なんとなく

お昼ごはんを食べながらのNHK「スタジオパーク」・・・今日のゲストは、朝ドラ「ゲゲゲの女房」の音楽を担当している、窪田ミナさんという作曲家の女性でした。茶髪で少し幼い感じのしゃべり方をする華奢な方ですが・・・インタビュアーの「何故この仕事を続けていられるか?」との問いに・・・
それは今まで「なんとなく」をして来なかったからでしょう。作曲した曲で、説明出来ない事はしてこなかった。演奏する人達に、何故この音が必要なのかの理由を全て説明できた。「なんとなくこの音」「なんとんくこのフレーズ」という態度は取った事が無いし、それがイギリス留学で得た一番の財産です。だから、今でもこの仕事を続けられています。」・・・・流石にいい仕事をする人は、しっかりしています。

この頃、建築であったり、工芸であったり、料理であったり・・・「ものつくり」と言われる人たちの発言や作品に、物事を掘り下げずに「なんとなく」の感性をチラツカス事が多いのに辟易としていました。デザインに関わる若い人から「それ、可愛いい・・・」という言葉を聞く度に、頭を抱えていました。それだけに、一見頼りなさそうな彼女から、そのような話を聞けて、嬉しくなりました。

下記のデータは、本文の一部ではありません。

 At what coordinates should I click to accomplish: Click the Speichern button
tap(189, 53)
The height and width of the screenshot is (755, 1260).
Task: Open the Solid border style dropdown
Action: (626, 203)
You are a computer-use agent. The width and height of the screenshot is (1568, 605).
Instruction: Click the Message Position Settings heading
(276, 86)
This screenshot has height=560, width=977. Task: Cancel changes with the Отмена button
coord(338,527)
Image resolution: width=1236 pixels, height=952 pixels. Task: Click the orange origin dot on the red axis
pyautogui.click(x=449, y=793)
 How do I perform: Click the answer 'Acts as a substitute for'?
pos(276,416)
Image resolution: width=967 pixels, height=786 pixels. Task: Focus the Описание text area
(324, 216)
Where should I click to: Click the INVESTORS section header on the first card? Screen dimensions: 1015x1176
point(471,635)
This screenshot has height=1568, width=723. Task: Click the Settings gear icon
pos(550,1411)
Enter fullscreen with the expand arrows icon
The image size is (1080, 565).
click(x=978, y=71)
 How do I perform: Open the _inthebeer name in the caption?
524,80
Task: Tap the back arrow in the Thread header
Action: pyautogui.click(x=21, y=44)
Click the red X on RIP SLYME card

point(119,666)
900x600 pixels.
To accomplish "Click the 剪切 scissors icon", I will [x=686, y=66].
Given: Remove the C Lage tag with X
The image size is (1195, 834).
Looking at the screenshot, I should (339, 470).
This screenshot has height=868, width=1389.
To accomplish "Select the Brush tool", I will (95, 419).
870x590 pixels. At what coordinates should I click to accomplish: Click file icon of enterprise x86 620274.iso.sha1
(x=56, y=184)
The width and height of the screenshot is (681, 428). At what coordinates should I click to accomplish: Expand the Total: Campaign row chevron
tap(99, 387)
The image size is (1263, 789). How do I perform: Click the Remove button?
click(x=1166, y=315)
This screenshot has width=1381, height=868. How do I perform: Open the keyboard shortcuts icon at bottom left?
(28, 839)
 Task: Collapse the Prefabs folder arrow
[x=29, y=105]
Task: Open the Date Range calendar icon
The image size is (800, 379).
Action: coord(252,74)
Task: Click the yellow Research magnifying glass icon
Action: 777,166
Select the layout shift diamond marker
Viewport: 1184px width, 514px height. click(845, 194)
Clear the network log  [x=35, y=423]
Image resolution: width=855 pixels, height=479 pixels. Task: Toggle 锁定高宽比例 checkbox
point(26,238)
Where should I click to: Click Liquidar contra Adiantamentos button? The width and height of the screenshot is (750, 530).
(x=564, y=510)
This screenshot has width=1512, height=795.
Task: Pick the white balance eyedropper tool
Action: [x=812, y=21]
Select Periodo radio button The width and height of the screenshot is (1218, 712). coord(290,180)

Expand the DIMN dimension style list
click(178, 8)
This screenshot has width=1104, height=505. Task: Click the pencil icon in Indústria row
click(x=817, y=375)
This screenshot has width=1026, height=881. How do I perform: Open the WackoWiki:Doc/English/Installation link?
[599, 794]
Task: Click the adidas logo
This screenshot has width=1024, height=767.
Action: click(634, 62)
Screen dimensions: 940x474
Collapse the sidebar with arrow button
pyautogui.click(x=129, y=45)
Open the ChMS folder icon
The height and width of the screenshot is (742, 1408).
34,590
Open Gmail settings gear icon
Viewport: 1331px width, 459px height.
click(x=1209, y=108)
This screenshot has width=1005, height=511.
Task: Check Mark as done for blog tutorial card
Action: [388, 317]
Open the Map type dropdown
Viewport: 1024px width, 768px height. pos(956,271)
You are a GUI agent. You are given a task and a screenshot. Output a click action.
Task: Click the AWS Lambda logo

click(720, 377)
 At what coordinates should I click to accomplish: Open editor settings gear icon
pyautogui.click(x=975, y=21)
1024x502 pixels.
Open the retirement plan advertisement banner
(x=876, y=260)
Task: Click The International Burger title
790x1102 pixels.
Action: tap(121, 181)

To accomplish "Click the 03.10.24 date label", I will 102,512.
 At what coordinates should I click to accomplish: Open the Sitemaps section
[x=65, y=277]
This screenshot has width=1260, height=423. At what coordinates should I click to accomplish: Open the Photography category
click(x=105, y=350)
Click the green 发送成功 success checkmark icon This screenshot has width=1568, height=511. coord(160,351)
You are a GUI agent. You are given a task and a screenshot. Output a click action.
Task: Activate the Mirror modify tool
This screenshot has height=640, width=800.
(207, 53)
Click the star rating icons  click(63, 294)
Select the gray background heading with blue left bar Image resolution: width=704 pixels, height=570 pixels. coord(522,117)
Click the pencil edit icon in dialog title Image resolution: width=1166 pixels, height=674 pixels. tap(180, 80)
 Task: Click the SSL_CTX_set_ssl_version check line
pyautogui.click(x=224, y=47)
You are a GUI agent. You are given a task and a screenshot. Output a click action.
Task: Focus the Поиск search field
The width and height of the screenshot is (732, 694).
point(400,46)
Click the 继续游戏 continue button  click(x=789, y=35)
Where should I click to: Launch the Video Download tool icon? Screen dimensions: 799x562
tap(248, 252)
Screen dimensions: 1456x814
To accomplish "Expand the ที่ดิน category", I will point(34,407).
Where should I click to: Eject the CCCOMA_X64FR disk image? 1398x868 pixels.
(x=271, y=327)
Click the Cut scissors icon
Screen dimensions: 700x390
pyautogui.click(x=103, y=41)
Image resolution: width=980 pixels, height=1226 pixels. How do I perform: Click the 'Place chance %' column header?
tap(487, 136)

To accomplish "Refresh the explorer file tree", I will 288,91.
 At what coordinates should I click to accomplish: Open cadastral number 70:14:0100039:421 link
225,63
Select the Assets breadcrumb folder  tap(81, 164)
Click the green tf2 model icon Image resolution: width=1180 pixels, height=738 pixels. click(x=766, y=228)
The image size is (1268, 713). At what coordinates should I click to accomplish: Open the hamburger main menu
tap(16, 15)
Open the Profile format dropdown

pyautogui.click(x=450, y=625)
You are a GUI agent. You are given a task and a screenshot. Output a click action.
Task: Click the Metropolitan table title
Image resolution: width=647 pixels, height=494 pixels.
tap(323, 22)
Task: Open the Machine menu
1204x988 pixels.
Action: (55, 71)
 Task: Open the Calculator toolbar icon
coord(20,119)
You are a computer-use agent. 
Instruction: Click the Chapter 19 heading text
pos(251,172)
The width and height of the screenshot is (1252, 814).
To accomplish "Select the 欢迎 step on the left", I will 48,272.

私は、芸大出身で、世間一般からすると「なんとなく」という言葉で表現される、「感性」に頼って仕事をしていると思われがちです。しかし、当時の芸大で教えられたのは「頼りない感性」「なんとなく」の否定でした。仕事を覚えた、曽根さんの事務所でも「それは、どうして、そうするのだ!」の毎日で、自分がしている設計全てに対して、徹底的に理由を問われました。「なんとなく」などと言おうものなら「20年早い!」と一蹴されました。
今でも、同じ態度で仕事をしているつもりですし、設計の内容全てを、職人さん達にも説明できます。私の事務所のスタッフにも「なんとなく」を否定し続けて来ました。それが建築のリアリティーに繋がっていると確信しています。


しかし、先日、飲んだ席で、東工大出身の建築家に「芸大の知性に対するコンプレックスがそうさせているのでしょ。そろそろ、感性にも素直に従ってみたら?」と指摘されて、どこかで納得していました。
・・・・・「20年早い!」と一蹴されてから、20年経ちましたし(笑)

先ほどの答えに続く、インタビューの最後でも、窪田ミナさんが同じ事を言っていました。